Marche ou crève
1878. C'était hier ou presque.
Toute l'Amérique était conquise par l'Homme blanc. Toute ? Oui, toute.
La dernière frontière n'existe plus qu'autour d'un territoire aride et ingrat de l'Oklahoma où sont parqués les Indiens survivants.
Pourtant, des traités garantissaient aux Cheyennes, Sioux et Arapahoes, l'occupation des riches plaines du nord dans le bassin de la Powder river. Mais c'était sans compter sur l'expansion de la « civilisation » conduisant les troupeaux texans sur ces terres ancestrales, tissant son réseau de voies ferrées, criblant la région de forts pour finalement obliger les Indiens conduits par Dull Knife à déposer les armes et accepter l'exil.
Vae victis.
Dans l'Oklahoma, les Indiens sont condamnés. le Bureau des Affaires indiennes les laisse mourir à petits feux, dans la famine et le dénuement sous un climat inadapté.
300 Cheyennes décident alors de retrouver leur ancien territoire des Black Hills.
Comment une poignée d'hommes valides, des femmes et des vieillards pourraient-ils parcourir à pied plus de 1.500 kilomètres avec 12.000 soldats à leurs trousses ? Impossible.
Et pourtant…
D'
Howard Fast, je ne connaissais que
Sylvia, le roman policier paru chez Neo sous sa superbe couverture dessinée par
Jean-Claude Claeys. le genre retenu ici n'a donc rien à voir.
Immanquablement, cette histoire parlera aux amateurs des Aventures du Lieutenant Blueberry (La Longue Marche) ou des films de
John Ford (Les Cheyennes).
Avec
La dernière frontière, Fast envoie un pavé politique à la face d'un pays amnésique, occupé à ré-écrire sa pourtant récente histoire.
En rappelant cette histoire vraie, Fast offre un manifeste humaniste qui met à bas la propagande des vainqueurs cherchant à diaboliser un peuple qui n'aspirait plus qu'à la paix et la dignité.

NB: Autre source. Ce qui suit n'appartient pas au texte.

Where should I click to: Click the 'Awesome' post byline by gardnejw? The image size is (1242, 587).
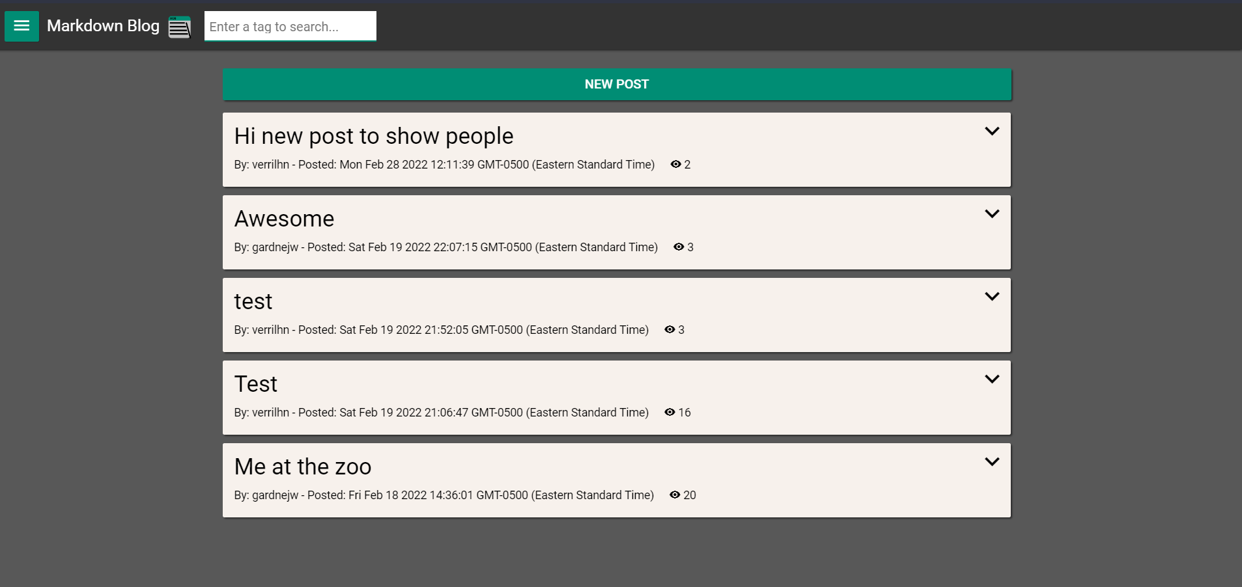445,247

On se prend à soutenir sans réserve (si on peut dire), ces Indiens qui, sans violence, ont ridiculisé ces compagnies de soldats arrogants, rappelant que les sauvages n'étaient pas forcément ceux qui étaient désignés comme tels. D'ailleurs, le récit délaisse tout folklore, les Indiens se caractérisant surtout par des préoccupations communes à tous les êtres humains autour de la survie et de la protection des familles.
Bien sûr, les convictions politiques d'
Howard Fast autorisent un second niveau de lecture. C'est bien un système colonial qui est visé ici avec son cortège de racisme, d'accaparement des richesses et de mépris.
Un livre puissant et utile à l'heure où tant de vérités alternatives envahissent le paysage.